Le fait que les intervenants restent invisibles pendant tout le film est en soi un sacré piège supplémentaire : outre le fait d’installer tout le monde sur un pied d’égalité par ce parti pris, le réalisateur s’en sert aussi pour installer l’imprévu au détour d’un dialogue. Par exemple, on entendra un intervenant parler de ses élèves au beau milieu de son raisonnement (ce qui laisse ainsi filtrer son métier de prof), ou encore les pleurs soudains d’un bébé au cœur de la bande-son qui poussera ainsi un autre intervenant à mettre le film sur pause durant cinq secondes. Ces petites variations induisent d’abord le trouble sur les intervenants eux-mêmes (qui sont-ils réellement ?) et visent là encore, si l’on considère ce docu comme une fiction aux allures de gros foutage de gueule (ce qui est tout aussi jubilatoire), à révéler le rendu artificiel de ce genre d’interprétation sur un écran de cinéma. Ascher va même encore plus loin sur ce dernier point en osant l’astuce suprême de bidouillage : incruster un grand nombre d’extraits de films (dont ceux de Kubrick !) lorsque ceux-ci rejoignent les pensées des intervenants. S’y croisent donc pêle-mêle Les hommes du Président, La liste de Schindler, Wolf, Apocalypto, Jésus-Christ Superstar, Capricorn One, La maison du docteur Edwards ou encore la minisérie Shining !

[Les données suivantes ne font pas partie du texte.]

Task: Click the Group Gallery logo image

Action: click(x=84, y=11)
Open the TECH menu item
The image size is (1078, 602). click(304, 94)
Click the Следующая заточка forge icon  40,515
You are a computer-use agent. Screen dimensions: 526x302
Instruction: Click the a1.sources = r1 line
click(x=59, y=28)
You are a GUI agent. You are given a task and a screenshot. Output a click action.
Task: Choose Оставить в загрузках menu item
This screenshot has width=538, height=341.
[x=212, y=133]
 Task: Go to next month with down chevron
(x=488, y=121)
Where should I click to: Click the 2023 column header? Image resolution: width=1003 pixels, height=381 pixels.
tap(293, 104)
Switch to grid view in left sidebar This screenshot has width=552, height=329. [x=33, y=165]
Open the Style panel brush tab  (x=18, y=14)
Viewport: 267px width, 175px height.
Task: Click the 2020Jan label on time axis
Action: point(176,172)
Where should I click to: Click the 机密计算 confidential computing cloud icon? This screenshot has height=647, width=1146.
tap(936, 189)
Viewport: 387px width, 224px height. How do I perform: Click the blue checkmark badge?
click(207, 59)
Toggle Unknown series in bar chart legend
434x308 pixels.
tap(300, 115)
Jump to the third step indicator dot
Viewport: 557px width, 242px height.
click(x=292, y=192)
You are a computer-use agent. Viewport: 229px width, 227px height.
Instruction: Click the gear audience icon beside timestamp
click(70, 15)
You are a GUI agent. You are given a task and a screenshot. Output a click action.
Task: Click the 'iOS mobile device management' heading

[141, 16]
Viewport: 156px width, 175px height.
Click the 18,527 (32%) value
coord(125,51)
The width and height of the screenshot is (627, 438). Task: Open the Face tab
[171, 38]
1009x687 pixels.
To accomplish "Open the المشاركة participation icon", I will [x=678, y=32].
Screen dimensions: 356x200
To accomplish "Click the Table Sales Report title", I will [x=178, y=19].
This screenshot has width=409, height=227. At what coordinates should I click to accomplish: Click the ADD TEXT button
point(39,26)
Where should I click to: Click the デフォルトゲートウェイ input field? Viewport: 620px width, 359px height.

Ce montage délirant abolit pour de bon la frontière séparant l’imagination (celle du critique) de la réalité (celle du film), et ainsi, à travers l’imagination, la fiction se voit elle-même contaminée par une autre fiction (son double, en quelque sorte), jusqu’à ce qu’un délicieux vertige naisse de cette combinaison. Il en est de même avec la dernière théorie abordée par le film, qui consiste à visionner Shining en superposant ses deux montages (à l’endroit et à l’envers). Plutôt expérimentale en soi, l’idée se révèle surtout sidérante et porte ce fameux vertige à une échelle insoupçonnée : les détails sont d’autant plus troublants que le film de Kubrick est perpétuellement construit sur la notion de symétrie, laquelle s’incarne également dans un très grand nombre de choix de montage.

Que l’on puisse porter le moindre crédit à l’ensemble des interprétations soulevées par le film reste subjectif, et il est certain que le débat n’a pas fini d’exister. Si la plupart des interprétations révèlent très vite leurs limites (surtout le visage de Kubrick censé être visible dans les nuages ou la présence du Minotaure sur un poster où l’on voit pourtant un simple skieur), certains détails restent troublants : à titre personnel, l’obsession d’un intervenant sur le nombre 42 (effectivement présent un peu partout dans le film de Kubrick) a largement de quoi provoquer un œdème cérébral chez les numérophobes. On notera cependant que les détails relevés dans le film sont (presque) tous propices à l’interprétation détournée.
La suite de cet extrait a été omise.